-- Input data follows --

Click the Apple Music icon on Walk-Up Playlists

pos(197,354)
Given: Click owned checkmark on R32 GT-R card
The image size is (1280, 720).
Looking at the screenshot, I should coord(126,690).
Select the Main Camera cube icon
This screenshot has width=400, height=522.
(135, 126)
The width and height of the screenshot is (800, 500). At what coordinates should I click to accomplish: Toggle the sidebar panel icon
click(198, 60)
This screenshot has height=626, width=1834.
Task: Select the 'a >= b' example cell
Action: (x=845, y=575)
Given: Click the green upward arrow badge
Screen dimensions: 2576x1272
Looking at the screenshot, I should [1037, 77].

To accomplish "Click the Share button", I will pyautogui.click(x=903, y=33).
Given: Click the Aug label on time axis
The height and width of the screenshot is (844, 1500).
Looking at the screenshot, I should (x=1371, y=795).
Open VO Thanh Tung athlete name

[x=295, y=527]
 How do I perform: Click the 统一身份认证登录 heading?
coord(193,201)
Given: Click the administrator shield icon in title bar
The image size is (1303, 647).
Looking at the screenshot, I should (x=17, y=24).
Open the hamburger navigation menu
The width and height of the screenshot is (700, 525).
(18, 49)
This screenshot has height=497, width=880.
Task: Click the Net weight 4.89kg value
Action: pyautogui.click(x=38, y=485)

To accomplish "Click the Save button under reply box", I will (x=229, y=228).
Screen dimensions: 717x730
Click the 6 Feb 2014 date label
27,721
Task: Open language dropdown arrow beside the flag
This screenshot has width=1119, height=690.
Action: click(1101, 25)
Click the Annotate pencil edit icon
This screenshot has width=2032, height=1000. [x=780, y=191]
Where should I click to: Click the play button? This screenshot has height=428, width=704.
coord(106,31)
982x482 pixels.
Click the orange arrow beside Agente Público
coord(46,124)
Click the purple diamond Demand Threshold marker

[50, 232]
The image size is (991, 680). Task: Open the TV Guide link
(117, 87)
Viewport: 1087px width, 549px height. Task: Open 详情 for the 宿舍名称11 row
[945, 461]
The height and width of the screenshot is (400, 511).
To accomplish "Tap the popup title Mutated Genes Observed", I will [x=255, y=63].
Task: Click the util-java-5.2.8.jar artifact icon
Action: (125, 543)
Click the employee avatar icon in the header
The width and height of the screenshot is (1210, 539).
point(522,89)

-- Input data concluded --

Instructions to follow →
In full and word for word, set down the records shown above.

Reply to the exercise →
Click the Apple Music icon on Walk-Up Playlists

pos(197,354)
Given: Click owned checkmark on R32 GT-R card
The image size is (1280, 720).
Looking at the screenshot, I should coord(126,690).
Select the Main Camera cube icon
This screenshot has width=400, height=522.
(135, 126)
The width and height of the screenshot is (800, 500). At what coordinates should I click to accomplish: Toggle the sidebar panel icon
click(198, 60)
This screenshot has height=626, width=1834.
Task: Select the 'a >= b' example cell
Action: (x=845, y=575)
Given: Click the green upward arrow badge
Screen dimensions: 2576x1272
Looking at the screenshot, I should [1037, 77].

To accomplish "Click the Share button", I will pyautogui.click(x=903, y=33).
Given: Click the Aug label on time axis
The height and width of the screenshot is (844, 1500).
Looking at the screenshot, I should (x=1371, y=795).
Open VO Thanh Tung athlete name

[x=295, y=527]
 How do I perform: Click the 统一身份认证登录 heading?
coord(193,201)
Given: Click the administrator shield icon in title bar
The image size is (1303, 647).
Looking at the screenshot, I should (x=17, y=24).
Open the hamburger navigation menu
The width and height of the screenshot is (700, 525).
(18, 49)
This screenshot has height=497, width=880.
Task: Click the Net weight 4.89kg value
Action: pyautogui.click(x=38, y=485)

To accomplish "Click the Save button under reply box", I will (x=229, y=228).
Screen dimensions: 717x730
Click the 6 Feb 2014 date label
27,721
Task: Open language dropdown arrow beside the flag
This screenshot has width=1119, height=690.
Action: click(1101, 25)
Click the Annotate pencil edit icon
This screenshot has width=2032, height=1000. [x=780, y=191]
Where should I click to: Click the play button? This screenshot has height=428, width=704.
coord(106,31)
982x482 pixels.
Click the orange arrow beside Agente Público
coord(46,124)
Click the purple diamond Demand Threshold marker

[50, 232]
The image size is (991, 680). Task: Open the TV Guide link
(117, 87)
Viewport: 1087px width, 549px height. Task: Open 详情 for the 宿舍名称11 row
[945, 461]
The height and width of the screenshot is (400, 511).
To accomplish "Tap the popup title Mutated Genes Observed", I will [x=255, y=63].
Task: Click the util-java-5.2.8.jar artifact icon
Action: (125, 543)
Click the employee avatar icon in the header
The width and height of the screenshot is (1210, 539).
point(522,89)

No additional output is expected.